In response to the egregious pricing plan changes for developers using the Unity Game Engine, Terraria developer Re-Logic has decided to pay indie devs looking to escape the engine’s wrath.

The Terraria devs revealed via a Twitter post that it is investing in devs and open source game engines to help its peers move away from Unity. With Unity charging developers per install of their games, even if those games are free, the industry has turned against the company.

To combat Unity’s changes, Re-Logic confirmed that it will be donating $100,000 to two open-source game engines: Godot and FNA. Furthermore, the team will donate an additional $1000 to each project every month to continue open-source development.

“The team at Re-Logic has been watching the recent events surrounding Unity with both interest and sadness,” the announcement reads. “The loss of a formerly-leading and user-friendly game engine to the darker forces that negatively impact so much of the gaming industry has left us dismayed to put it mildly.”
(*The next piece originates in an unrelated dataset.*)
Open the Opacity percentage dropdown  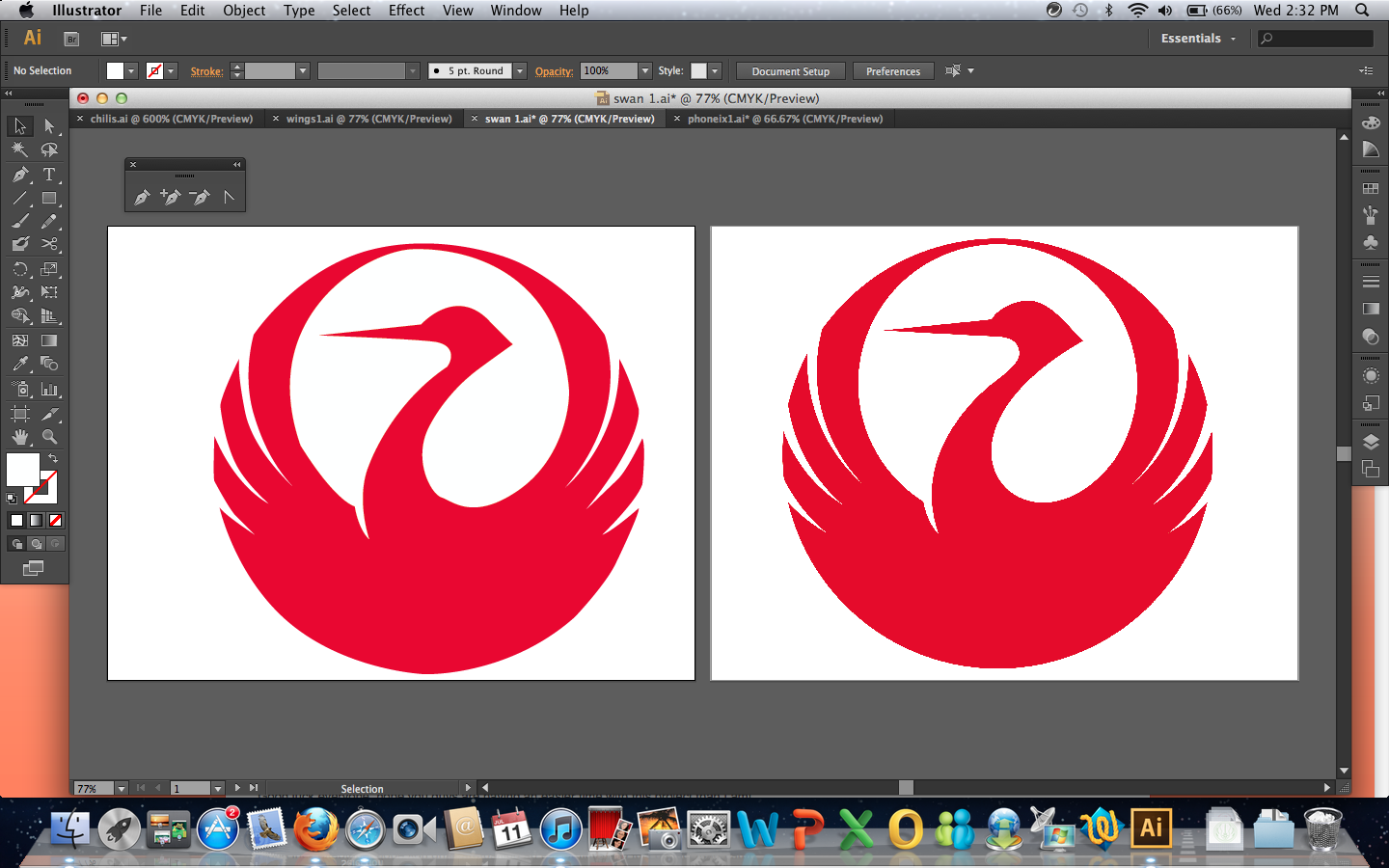(643, 70)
The Terraria devs revealed that, while they don’t use Unity, they feel the recent decisions by the company are “predatory… against studios everywhere”.
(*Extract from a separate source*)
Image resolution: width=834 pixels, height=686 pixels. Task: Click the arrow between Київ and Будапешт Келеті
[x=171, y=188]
“We unequivocally condemn and reject the recent TOS/fee changes proposed by Unity and the underhanded way they were rolled out,” the devs continued. “The flippant manner with which years of trust cultivated by Unity were cast aside for yet another way to squeeze publishers, studios, and gamers is the saddest part. That this move was wholly unnecessary pushes things into the tragedy category - a cautionary tale the industry will not soon forget.”


The Terraria devs’ move to support open-source game engines has been universally supported by indie game developers. With Unity simply apologizing for its recent plans without revealing any walk back, developers are unsure whether or not they can trust the company ever again, especially considering the past of Unity CEO John Riccitiello.

At the time of writing, Godot Game Engine, Unreal Engine 5 and more are free to use for indie developers.